(Stored data entries)
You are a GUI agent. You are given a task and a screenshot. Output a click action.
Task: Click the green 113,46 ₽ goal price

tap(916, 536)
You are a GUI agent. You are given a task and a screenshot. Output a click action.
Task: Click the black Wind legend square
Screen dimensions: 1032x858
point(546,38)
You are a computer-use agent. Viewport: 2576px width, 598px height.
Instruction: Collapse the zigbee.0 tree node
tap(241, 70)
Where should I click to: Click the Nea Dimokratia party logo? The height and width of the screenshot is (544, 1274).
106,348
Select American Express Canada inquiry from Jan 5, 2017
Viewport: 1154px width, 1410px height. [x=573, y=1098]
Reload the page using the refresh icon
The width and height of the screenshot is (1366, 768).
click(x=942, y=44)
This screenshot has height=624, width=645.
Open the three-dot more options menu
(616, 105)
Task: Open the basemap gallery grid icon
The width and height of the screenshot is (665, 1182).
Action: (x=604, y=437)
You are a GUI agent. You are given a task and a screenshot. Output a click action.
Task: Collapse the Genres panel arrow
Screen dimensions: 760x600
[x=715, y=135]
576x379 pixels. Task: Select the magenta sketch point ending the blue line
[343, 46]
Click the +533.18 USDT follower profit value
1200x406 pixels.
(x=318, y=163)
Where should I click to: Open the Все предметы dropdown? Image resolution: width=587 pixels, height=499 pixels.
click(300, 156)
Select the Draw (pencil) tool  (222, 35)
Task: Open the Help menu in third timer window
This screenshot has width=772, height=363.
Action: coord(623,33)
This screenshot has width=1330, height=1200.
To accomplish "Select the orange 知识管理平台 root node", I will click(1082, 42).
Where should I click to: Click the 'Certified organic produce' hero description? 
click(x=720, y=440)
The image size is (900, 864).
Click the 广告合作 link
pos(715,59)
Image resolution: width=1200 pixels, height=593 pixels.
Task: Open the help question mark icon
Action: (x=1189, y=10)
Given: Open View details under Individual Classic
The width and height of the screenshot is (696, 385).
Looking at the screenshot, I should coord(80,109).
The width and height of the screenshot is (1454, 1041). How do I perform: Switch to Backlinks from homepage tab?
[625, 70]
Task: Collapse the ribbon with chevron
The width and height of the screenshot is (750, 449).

What you have to do: What is needed is an exact repetition of all the entries above.

Solution:
You are a GUI agent. You are given a task and a screenshot. Output a click action.
Task: Click the green 113,46 ₽ goal price

tap(916, 536)
You are a GUI agent. You are given a task and a screenshot. Output a click action.
Task: Click the black Wind legend square
Screen dimensions: 1032x858
point(546,38)
You are a computer-use agent. Viewport: 2576px width, 598px height.
Instruction: Collapse the zigbee.0 tree node
tap(241, 70)
Where should I click to: Click the Nea Dimokratia party logo? The height and width of the screenshot is (544, 1274).
106,348
Select American Express Canada inquiry from Jan 5, 2017
Viewport: 1154px width, 1410px height. [x=573, y=1098]
Reload the page using the refresh icon
The width and height of the screenshot is (1366, 768).
click(x=942, y=44)
This screenshot has height=624, width=645.
Open the three-dot more options menu
(616, 105)
Task: Open the basemap gallery grid icon
The width and height of the screenshot is (665, 1182).
Action: (x=604, y=437)
You are a GUI agent. You are given a task and a screenshot. Output a click action.
Task: Collapse the Genres panel arrow
Screen dimensions: 760x600
[x=715, y=135]
576x379 pixels. Task: Select the magenta sketch point ending the blue line
[343, 46]
Click the +533.18 USDT follower profit value
1200x406 pixels.
(x=318, y=163)
Where should I click to: Open the Все предметы dropdown? Image resolution: width=587 pixels, height=499 pixels.
click(300, 156)
Select the Draw (pencil) tool  (222, 35)
Task: Open the Help menu in third timer window
This screenshot has width=772, height=363.
Action: coord(623,33)
This screenshot has width=1330, height=1200.
To accomplish "Select the orange 知识管理平台 root node", I will click(1082, 42).
Where should I click to: Click the 'Certified organic produce' hero description? 
click(x=720, y=440)
The image size is (900, 864).
Click the 广告合作 link
pos(715,59)
Image resolution: width=1200 pixels, height=593 pixels.
Task: Open the help question mark icon
Action: (x=1189, y=10)
Given: Open View details under Individual Classic
The width and height of the screenshot is (696, 385).
Looking at the screenshot, I should coord(80,109).
The width and height of the screenshot is (1454, 1041). How do I perform: Switch to Backlinks from homepage tab?
[625, 70]
Task: Collapse the ribbon with chevron
The width and height of the screenshot is (750, 449).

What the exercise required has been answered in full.